- Your objective
Exact copy, pictures omitted: the line holding "Instruction: Click the column F header" and every line after it down to the end of the entries.

:: Supplied material ::

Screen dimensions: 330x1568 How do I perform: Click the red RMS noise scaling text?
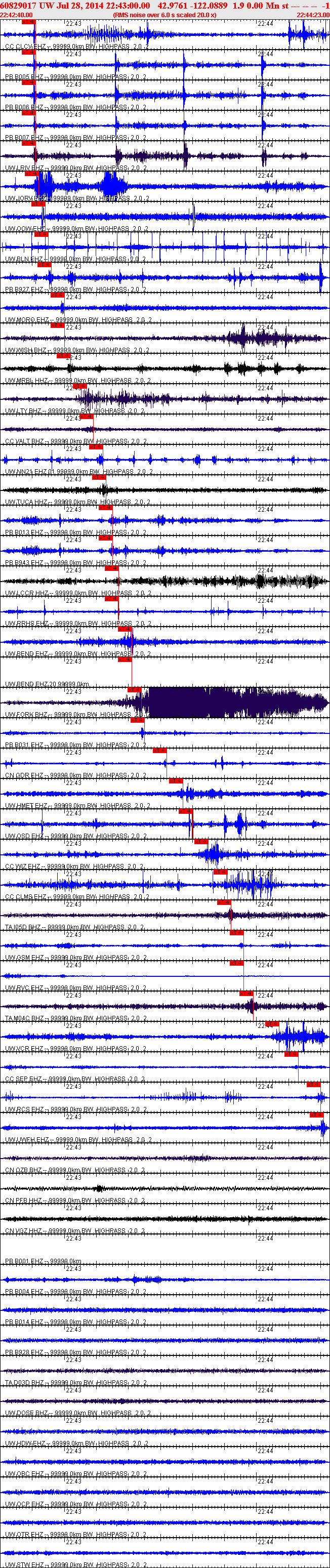tap(164, 15)
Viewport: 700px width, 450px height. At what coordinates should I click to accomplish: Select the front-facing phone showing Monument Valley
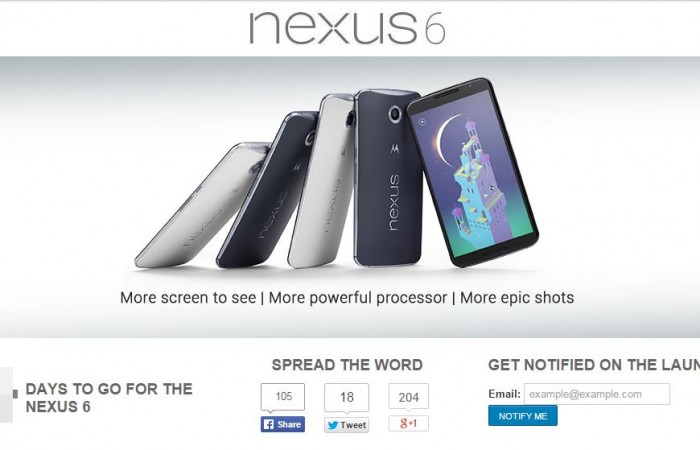point(473,171)
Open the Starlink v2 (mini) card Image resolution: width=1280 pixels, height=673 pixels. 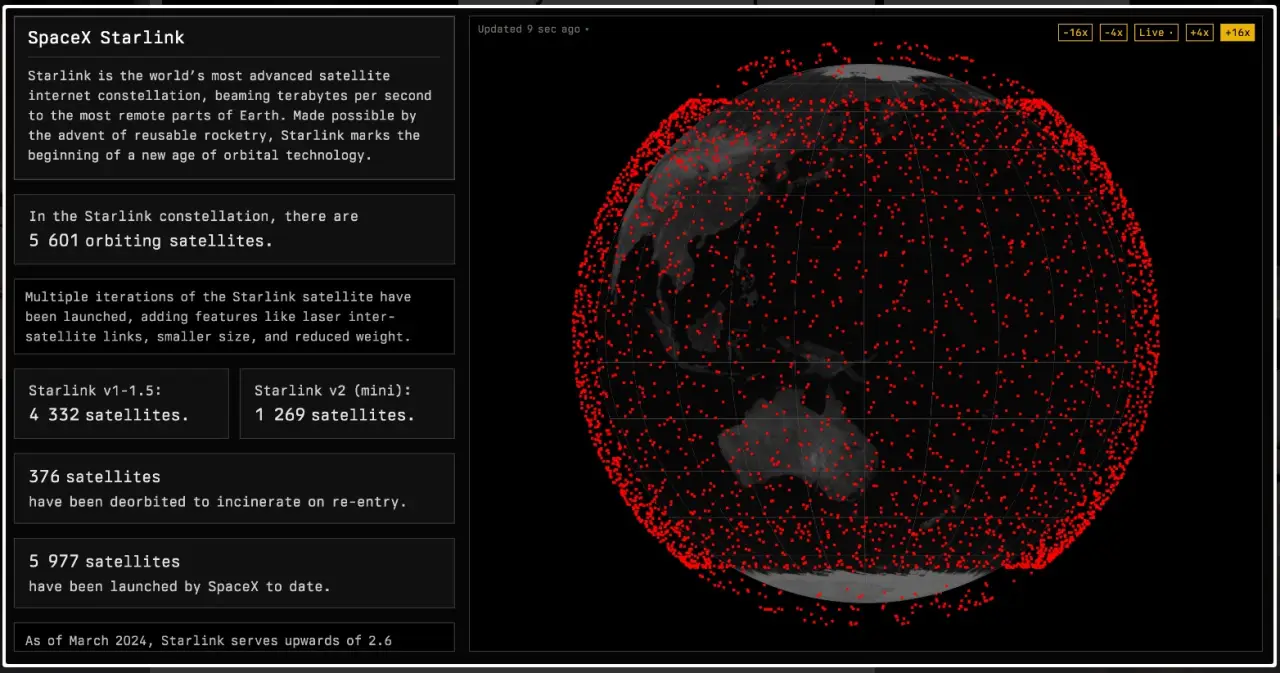click(x=346, y=403)
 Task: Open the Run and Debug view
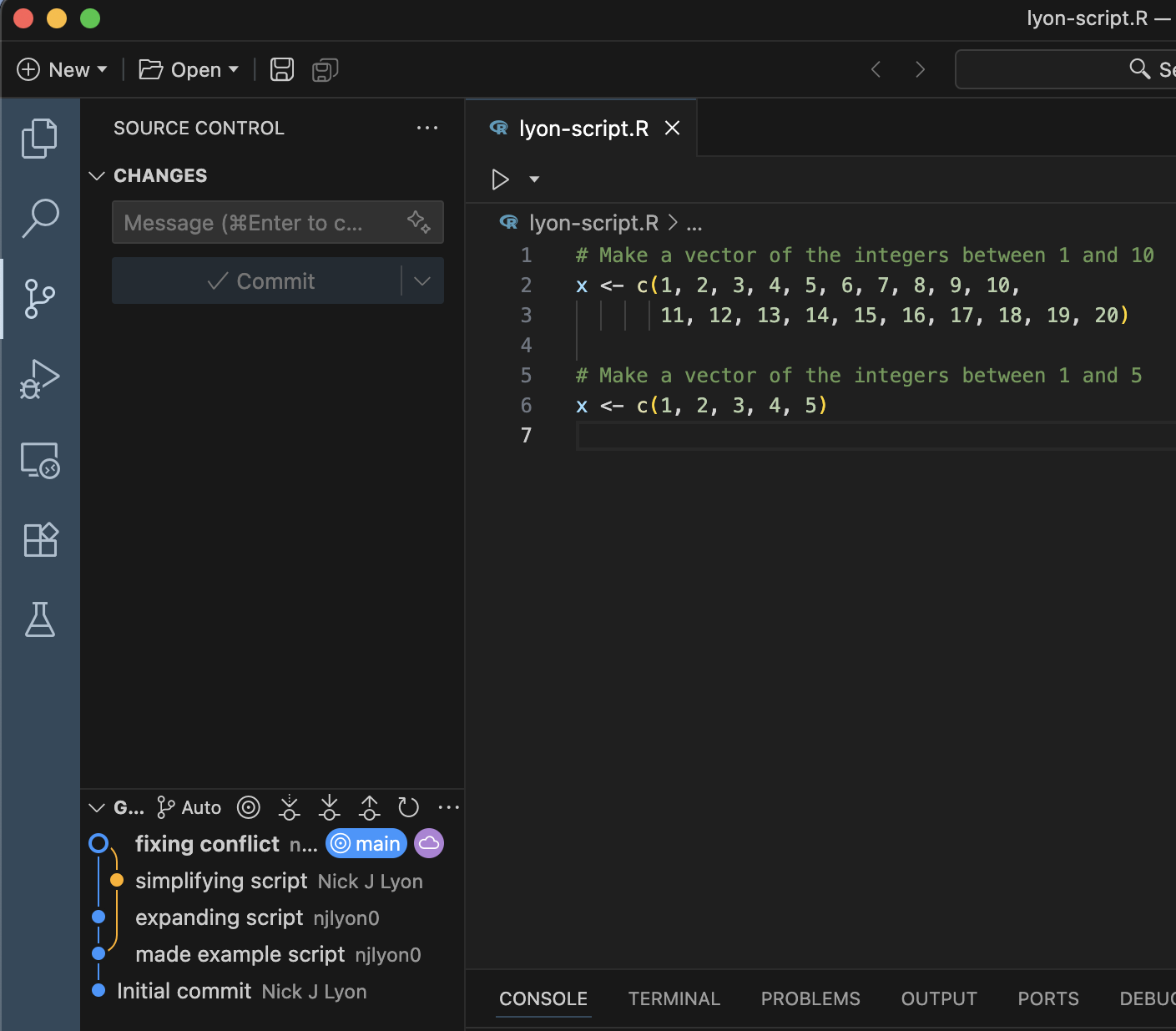pos(39,379)
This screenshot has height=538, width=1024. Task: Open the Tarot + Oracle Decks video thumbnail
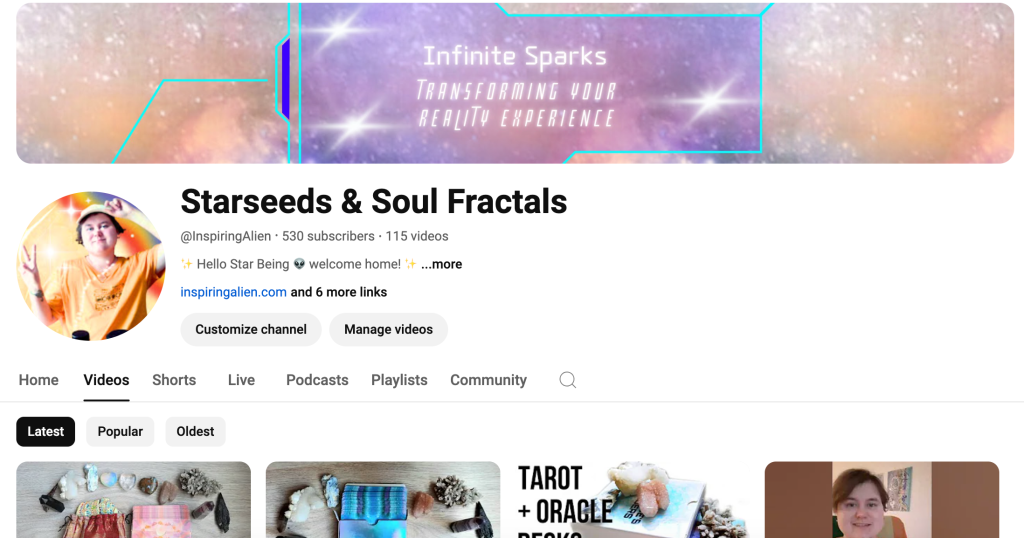(632, 500)
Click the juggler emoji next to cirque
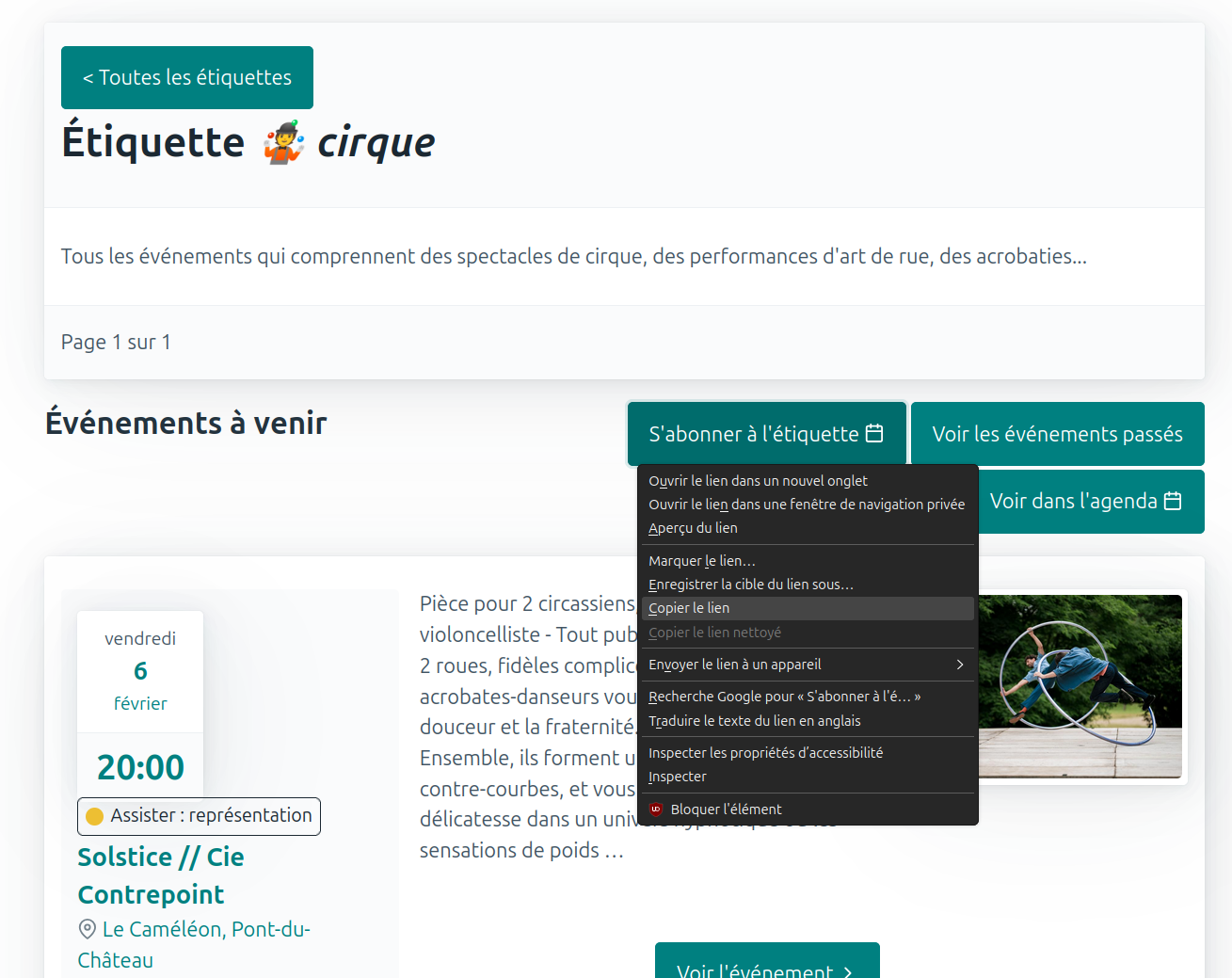Viewport: 1232px width, 978px height. 283,143
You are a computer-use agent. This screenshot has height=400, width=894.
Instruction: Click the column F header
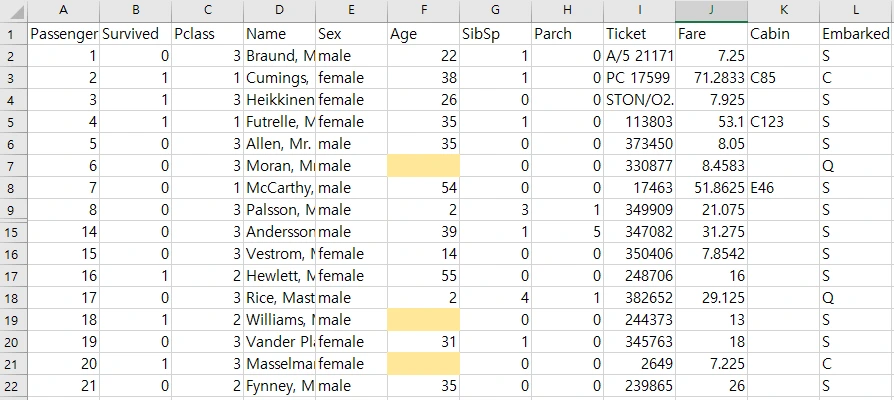pyautogui.click(x=423, y=10)
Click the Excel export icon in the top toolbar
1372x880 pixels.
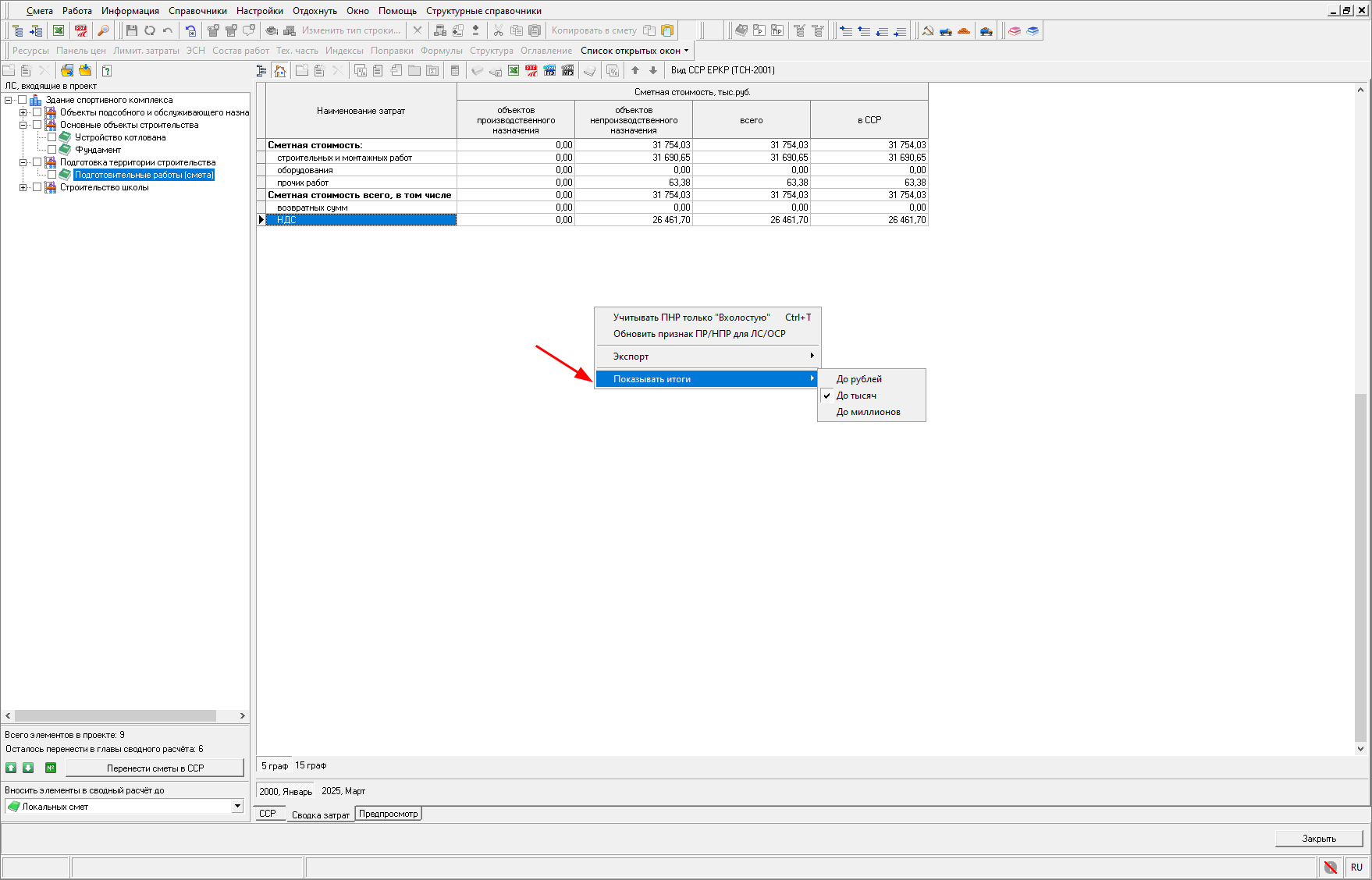click(x=59, y=30)
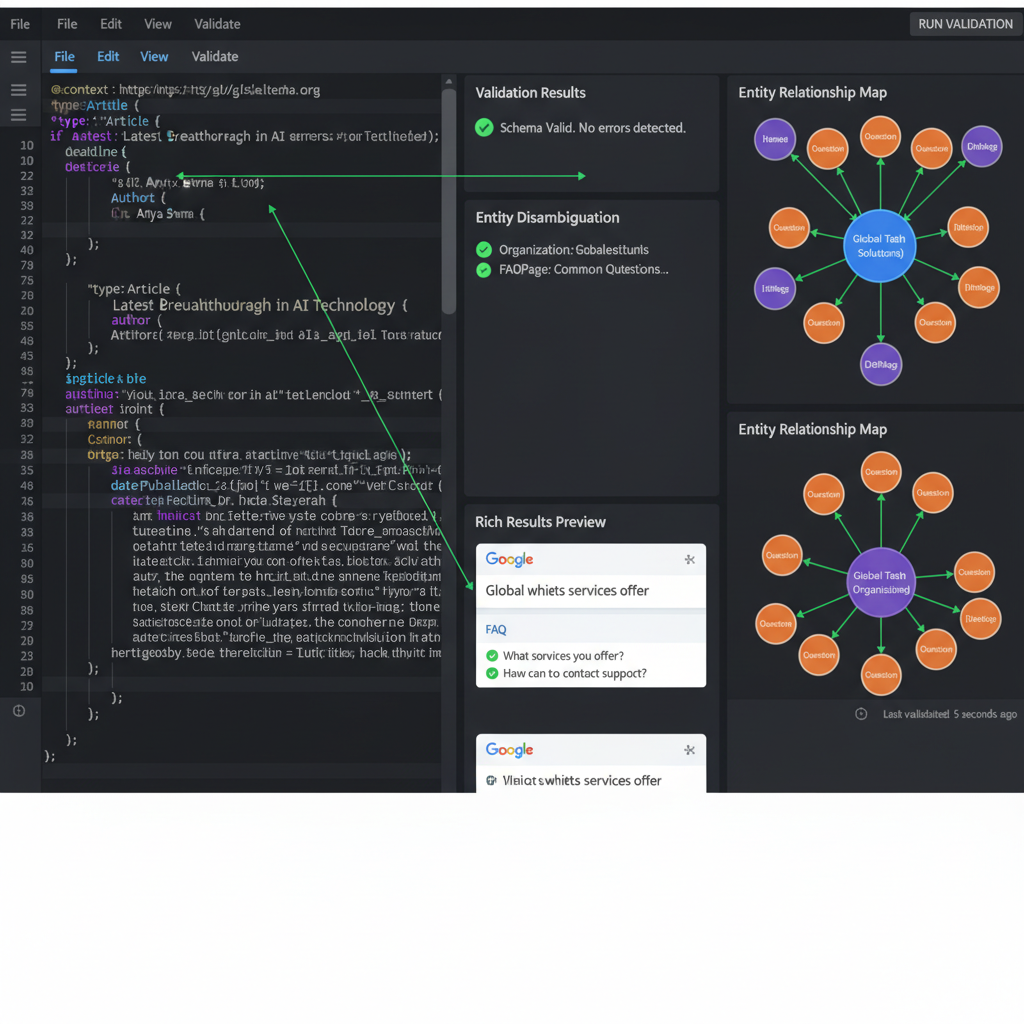Screen dimensions: 1024x1024
Task: Click the second hamburger icon in the sidebar
Action: tap(18, 91)
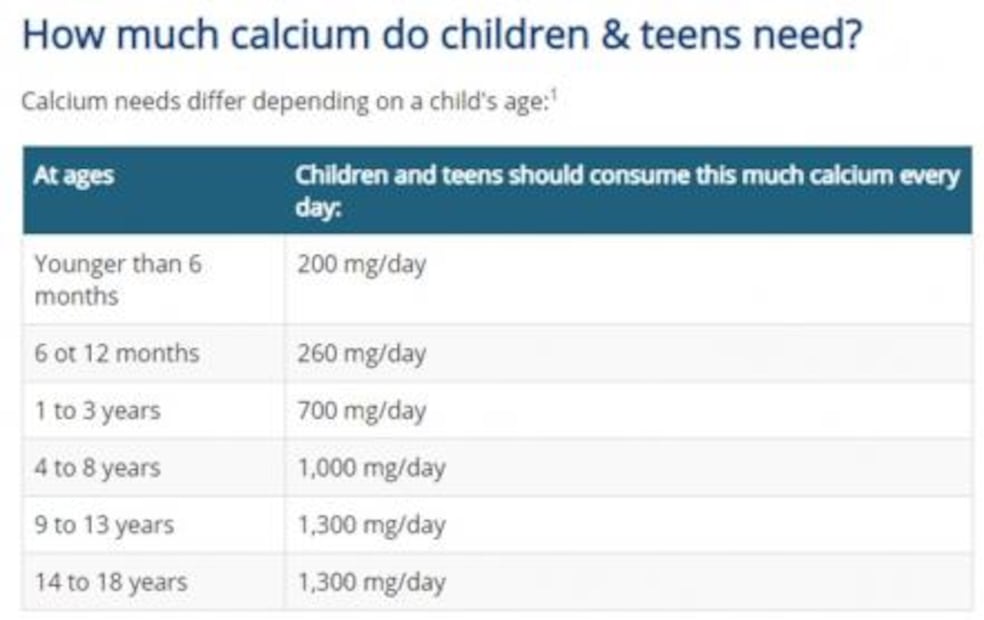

:::

- Result of this exercise
Instruction: Click the column F header
pyautogui.click(x=423, y=10)
Click the Excel export icon in the top toolbar
1372x880 pixels.
click(x=59, y=30)
Screen dimensions: 1024x1024
Task: Click the second hamburger icon in the sidebar
Action: tap(18, 91)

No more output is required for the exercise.